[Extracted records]
################

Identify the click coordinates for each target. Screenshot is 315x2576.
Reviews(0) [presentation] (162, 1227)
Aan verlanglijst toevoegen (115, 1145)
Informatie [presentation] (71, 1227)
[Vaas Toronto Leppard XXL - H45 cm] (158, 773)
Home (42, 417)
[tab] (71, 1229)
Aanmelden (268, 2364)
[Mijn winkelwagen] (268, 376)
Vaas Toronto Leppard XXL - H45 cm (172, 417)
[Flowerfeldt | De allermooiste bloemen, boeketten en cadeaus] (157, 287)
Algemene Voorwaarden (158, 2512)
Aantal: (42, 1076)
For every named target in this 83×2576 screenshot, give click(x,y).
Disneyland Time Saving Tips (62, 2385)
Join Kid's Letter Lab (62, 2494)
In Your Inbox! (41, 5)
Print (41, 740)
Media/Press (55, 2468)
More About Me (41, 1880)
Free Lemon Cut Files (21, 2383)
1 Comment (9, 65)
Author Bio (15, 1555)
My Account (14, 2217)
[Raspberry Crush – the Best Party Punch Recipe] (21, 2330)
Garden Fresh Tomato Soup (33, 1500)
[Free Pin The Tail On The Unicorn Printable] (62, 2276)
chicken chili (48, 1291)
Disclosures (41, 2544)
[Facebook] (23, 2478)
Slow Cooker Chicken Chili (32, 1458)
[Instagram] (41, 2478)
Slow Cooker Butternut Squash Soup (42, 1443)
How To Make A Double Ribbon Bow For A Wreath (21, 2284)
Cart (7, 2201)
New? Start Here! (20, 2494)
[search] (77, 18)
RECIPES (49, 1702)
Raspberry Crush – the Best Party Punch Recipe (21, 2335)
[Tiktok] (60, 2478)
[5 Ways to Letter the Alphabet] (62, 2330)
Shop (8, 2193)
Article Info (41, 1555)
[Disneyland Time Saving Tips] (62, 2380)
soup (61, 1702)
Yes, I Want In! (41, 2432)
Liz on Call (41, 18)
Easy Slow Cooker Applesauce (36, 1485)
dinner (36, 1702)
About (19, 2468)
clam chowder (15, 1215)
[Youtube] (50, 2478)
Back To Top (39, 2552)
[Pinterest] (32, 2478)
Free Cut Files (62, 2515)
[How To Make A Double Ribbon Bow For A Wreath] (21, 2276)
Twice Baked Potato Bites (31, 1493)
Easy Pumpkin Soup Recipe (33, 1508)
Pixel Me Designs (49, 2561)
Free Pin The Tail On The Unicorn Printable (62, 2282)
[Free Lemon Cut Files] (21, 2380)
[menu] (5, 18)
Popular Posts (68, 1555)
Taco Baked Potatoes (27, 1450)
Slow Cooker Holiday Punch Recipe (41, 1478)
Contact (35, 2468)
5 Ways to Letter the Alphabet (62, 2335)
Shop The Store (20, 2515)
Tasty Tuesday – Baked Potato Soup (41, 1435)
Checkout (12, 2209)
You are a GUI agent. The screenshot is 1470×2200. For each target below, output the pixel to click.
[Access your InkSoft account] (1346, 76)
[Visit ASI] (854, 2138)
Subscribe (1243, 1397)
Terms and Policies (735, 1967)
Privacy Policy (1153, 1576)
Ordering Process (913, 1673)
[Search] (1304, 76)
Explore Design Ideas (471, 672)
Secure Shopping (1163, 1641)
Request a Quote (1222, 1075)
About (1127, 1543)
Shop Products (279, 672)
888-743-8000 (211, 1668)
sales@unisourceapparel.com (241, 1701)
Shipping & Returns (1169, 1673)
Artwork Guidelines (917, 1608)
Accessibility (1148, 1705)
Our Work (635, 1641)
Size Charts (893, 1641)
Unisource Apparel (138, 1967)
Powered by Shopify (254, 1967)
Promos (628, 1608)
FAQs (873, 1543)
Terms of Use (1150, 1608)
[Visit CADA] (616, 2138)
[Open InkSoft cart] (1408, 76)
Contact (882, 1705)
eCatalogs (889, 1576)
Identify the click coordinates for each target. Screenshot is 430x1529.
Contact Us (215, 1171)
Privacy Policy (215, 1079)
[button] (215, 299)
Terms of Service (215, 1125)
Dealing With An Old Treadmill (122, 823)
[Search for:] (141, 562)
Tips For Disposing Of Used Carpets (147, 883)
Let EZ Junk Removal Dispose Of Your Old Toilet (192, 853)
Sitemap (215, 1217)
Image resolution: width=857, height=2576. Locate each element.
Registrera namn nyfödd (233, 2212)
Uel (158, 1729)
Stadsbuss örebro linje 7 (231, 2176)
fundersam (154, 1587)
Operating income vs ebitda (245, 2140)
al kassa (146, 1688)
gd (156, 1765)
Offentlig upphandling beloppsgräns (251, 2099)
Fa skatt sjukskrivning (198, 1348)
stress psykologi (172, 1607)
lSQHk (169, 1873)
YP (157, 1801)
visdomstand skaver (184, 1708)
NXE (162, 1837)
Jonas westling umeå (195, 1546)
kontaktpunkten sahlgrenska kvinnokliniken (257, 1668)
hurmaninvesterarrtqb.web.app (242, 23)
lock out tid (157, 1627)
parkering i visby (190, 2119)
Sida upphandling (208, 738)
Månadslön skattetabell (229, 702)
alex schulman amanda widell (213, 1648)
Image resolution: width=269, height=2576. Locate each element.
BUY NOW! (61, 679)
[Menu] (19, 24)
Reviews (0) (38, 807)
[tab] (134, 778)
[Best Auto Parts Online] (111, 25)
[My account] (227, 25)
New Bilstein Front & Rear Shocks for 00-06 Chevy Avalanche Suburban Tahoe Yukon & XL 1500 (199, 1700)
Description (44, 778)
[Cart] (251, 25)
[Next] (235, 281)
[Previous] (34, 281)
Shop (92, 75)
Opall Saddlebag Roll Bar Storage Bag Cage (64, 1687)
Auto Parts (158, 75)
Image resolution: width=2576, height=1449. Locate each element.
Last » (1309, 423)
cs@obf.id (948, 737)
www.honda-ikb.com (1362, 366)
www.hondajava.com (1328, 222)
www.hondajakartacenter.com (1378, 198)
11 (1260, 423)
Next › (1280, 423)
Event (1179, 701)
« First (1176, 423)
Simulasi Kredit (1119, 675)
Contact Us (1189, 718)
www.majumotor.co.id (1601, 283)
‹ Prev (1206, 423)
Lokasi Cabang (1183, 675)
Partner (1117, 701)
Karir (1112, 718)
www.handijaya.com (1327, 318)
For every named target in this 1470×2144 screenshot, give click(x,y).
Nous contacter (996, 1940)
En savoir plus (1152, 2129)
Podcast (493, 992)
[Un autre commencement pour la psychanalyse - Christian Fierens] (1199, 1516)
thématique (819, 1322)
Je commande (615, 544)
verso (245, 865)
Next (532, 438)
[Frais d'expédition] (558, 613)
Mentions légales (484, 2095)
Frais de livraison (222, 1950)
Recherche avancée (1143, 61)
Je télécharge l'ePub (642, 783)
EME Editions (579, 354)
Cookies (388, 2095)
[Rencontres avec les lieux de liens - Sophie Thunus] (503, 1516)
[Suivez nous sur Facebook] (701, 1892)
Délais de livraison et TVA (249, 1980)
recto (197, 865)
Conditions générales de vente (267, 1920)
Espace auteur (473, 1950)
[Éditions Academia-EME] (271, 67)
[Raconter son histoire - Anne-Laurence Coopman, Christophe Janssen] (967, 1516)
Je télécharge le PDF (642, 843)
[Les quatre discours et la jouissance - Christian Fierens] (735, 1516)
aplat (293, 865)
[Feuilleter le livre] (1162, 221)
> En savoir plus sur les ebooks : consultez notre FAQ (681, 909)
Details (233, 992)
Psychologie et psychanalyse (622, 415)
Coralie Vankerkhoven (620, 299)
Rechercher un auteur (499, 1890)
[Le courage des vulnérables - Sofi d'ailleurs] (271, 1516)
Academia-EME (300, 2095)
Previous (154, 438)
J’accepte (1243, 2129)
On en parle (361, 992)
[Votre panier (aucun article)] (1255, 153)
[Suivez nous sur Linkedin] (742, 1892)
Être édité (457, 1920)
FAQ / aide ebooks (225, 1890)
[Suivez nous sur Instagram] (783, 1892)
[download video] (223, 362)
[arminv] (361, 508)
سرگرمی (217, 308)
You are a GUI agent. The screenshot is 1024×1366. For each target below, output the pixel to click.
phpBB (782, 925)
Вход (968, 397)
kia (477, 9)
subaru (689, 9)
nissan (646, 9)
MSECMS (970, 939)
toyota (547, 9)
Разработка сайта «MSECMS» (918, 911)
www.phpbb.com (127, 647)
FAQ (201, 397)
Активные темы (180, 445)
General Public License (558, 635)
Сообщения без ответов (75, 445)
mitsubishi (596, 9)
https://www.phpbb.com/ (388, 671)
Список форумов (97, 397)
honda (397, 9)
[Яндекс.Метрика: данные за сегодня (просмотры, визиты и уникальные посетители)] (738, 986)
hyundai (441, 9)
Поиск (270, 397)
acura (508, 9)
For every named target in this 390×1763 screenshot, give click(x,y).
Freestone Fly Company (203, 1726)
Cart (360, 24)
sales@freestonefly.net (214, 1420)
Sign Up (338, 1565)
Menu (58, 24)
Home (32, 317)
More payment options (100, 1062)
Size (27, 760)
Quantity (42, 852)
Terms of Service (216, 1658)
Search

################

(What the task requires): Please retype, with no changes, the lines that run from the first line of the entries to the line with "Slow Cooker Butternut Squash Soup (42, 1443)", both ends included.

(Expected answer):
Identify the click coordinates for each target. Screenshot is 315x2576.
Reviews(0) [presentation] (162, 1227)
Aan verlanglijst toevoegen (115, 1145)
Informatie [presentation] (71, 1227)
[Vaas Toronto Leppard XXL - H45 cm] (158, 773)
Home (42, 417)
[tab] (71, 1229)
Aanmelden (268, 2364)
[Mijn winkelwagen] (268, 376)
Vaas Toronto Leppard XXL - H45 cm (172, 417)
[Flowerfeldt | De allermooiste bloemen, boeketten en cadeaus] (157, 287)
Algemene Voorwaarden (158, 2512)
Aantal: (42, 1076)
For every named target in this 83×2576 screenshot, give click(x,y).
Disneyland Time Saving Tips (62, 2385)
Join Kid's Letter Lab (62, 2494)
In Your Inbox! (41, 5)
Print (41, 740)
Media/Press (55, 2468)
More About Me (41, 1880)
Free Lemon Cut Files (21, 2383)
1 Comment (9, 65)
Author Bio (15, 1555)
My Account (14, 2217)
[Raspberry Crush – the Best Party Punch Recipe] (21, 2330)
Garden Fresh Tomato Soup (33, 1500)
[Free Pin The Tail On The Unicorn Printable] (62, 2276)
chicken chili (48, 1291)
Disclosures (41, 2544)
[Facebook] (23, 2478)
Slow Cooker Chicken Chili (32, 1458)
[Instagram] (41, 2478)
Slow Cooker Butternut Squash Soup (42, 1443)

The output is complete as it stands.